Personal information
- Full name: Albert William Powell
- Born: 18 July 1873 Kimberley, Cape Colony
- Died: 11 September 1948 (aged 75) Cape Town, Cape Province, South Africa
- Batting: Right-handed
- Bowling: Right-arm
- Relations: Jackie Powell (brother)

International information
- National side: South Africa;
- Only Test: 1 April 1899 v England

Career statistics
| Competition | Test | First-class |
| Matches | 1 | 16 |
| Runs scored | 16 | 296 |
| Batting average | 8.00 | 9.86 |
| 100s/50s | 0/0 | 0/0 |
| Top score | 11 | 31 |
| Balls bowled | 20 | 709 |
| Wickets | 1 | 12 |
| Bowling average | 10.00 | 34.33 |
| 5 wickets in innings | 0 | 0 |
| 10 wickets in match | 0 | 0 |
| Best bowling | 1/10 | 4/62 |
| Catches/stumpings | 2/– | 16/– |
- Source: Cricinfo, 13 November 2022

= Albert Powell (South African sportsman) =

South African sportsman (1873–1948)

Albert "Bertie" William Powell (18 July 1873 – 11 September 1948) was a South African sportsman who played both international cricket and rugby union for South Africa.

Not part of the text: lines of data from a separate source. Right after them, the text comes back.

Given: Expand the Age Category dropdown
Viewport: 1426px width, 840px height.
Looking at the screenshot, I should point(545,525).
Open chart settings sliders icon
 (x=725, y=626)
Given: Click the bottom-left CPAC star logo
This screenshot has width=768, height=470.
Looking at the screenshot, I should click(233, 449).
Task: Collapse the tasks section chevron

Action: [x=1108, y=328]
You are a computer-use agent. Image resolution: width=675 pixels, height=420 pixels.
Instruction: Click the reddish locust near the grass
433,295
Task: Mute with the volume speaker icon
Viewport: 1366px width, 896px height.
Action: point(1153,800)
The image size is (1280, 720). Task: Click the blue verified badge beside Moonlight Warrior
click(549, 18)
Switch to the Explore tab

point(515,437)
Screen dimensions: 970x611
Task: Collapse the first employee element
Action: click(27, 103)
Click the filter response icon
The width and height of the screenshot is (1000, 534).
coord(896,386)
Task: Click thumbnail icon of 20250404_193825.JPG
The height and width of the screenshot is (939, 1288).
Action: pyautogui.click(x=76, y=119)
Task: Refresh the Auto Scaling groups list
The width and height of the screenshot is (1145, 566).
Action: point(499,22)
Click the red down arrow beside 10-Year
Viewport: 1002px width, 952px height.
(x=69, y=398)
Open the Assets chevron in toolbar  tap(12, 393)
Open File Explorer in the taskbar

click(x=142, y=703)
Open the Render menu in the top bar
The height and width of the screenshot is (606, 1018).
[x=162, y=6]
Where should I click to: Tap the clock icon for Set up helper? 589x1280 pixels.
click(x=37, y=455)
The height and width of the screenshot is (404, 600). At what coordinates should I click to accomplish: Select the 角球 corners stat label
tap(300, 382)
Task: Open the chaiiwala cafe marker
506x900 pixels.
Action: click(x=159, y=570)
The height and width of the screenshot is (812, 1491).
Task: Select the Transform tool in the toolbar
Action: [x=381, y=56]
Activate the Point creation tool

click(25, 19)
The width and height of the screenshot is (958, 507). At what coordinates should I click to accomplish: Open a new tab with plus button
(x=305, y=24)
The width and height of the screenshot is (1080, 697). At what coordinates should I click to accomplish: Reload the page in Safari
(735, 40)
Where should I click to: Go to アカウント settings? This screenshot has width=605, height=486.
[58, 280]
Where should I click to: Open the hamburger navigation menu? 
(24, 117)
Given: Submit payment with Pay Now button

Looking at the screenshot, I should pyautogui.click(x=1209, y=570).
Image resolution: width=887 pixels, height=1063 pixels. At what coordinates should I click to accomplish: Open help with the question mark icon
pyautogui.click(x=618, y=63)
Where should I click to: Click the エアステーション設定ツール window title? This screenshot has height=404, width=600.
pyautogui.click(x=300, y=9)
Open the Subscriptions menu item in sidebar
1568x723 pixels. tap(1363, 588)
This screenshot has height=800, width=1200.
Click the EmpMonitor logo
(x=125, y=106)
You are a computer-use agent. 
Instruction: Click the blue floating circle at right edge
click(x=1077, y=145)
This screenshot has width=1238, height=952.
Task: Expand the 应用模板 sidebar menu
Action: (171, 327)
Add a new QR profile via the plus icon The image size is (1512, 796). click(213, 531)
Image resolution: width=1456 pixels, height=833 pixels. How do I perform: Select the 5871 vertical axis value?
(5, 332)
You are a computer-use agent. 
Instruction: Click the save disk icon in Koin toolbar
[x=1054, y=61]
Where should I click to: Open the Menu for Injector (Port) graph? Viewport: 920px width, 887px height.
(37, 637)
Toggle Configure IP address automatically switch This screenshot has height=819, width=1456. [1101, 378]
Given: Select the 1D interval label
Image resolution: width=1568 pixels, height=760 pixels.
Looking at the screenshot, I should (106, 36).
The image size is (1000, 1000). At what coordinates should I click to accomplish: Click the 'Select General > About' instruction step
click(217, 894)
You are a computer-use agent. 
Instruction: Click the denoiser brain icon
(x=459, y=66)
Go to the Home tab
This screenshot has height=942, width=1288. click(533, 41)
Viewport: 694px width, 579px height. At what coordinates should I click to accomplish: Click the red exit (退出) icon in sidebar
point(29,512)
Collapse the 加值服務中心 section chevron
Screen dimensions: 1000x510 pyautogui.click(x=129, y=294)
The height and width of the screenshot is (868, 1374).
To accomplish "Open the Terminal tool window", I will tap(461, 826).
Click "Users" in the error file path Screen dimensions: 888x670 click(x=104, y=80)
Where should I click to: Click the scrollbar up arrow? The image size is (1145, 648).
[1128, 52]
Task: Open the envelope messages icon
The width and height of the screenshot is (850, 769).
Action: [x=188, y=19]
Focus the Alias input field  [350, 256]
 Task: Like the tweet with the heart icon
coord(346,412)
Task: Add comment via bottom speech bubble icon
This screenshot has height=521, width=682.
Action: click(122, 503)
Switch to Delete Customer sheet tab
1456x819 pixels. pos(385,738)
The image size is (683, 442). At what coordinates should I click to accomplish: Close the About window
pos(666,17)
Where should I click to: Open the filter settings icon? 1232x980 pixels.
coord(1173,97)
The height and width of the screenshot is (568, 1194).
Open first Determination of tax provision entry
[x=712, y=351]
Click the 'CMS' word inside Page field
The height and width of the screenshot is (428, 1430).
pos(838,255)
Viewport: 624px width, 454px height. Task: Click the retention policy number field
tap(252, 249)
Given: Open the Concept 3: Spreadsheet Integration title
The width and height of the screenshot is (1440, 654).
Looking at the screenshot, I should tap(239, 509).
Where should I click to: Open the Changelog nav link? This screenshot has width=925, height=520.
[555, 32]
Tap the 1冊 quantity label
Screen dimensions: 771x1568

Powell was born in Kimberley, Cape Colony, in 1873. An all-rounder with safe hands in the field, he played sporadically for Griqualand West from 1892/93 to 1904/05.

When Lord Hawke brought the English team to South Africa in 1898/99, Powell was the outstanding player on either side in the match with a Griqualand West XV in March, taking 6 for 43 and scoring 72 before rain ended the match. He was selected for the second Test, played at Cape Town three weeks later. England won the match comprehensively by 210 runs, despite a first innings deficit of 85, and Powell's score of 11 was South Africa's highest in their second innings total of 35.

In 1896, Powell played at centre for the South Africa national rugby union team in the third Test of the British Isles tour of South Africa. This was his only international rugby match.

Powell's brother Jackie captained South Africa at rugby and also played first-class cricket for Griqualand West.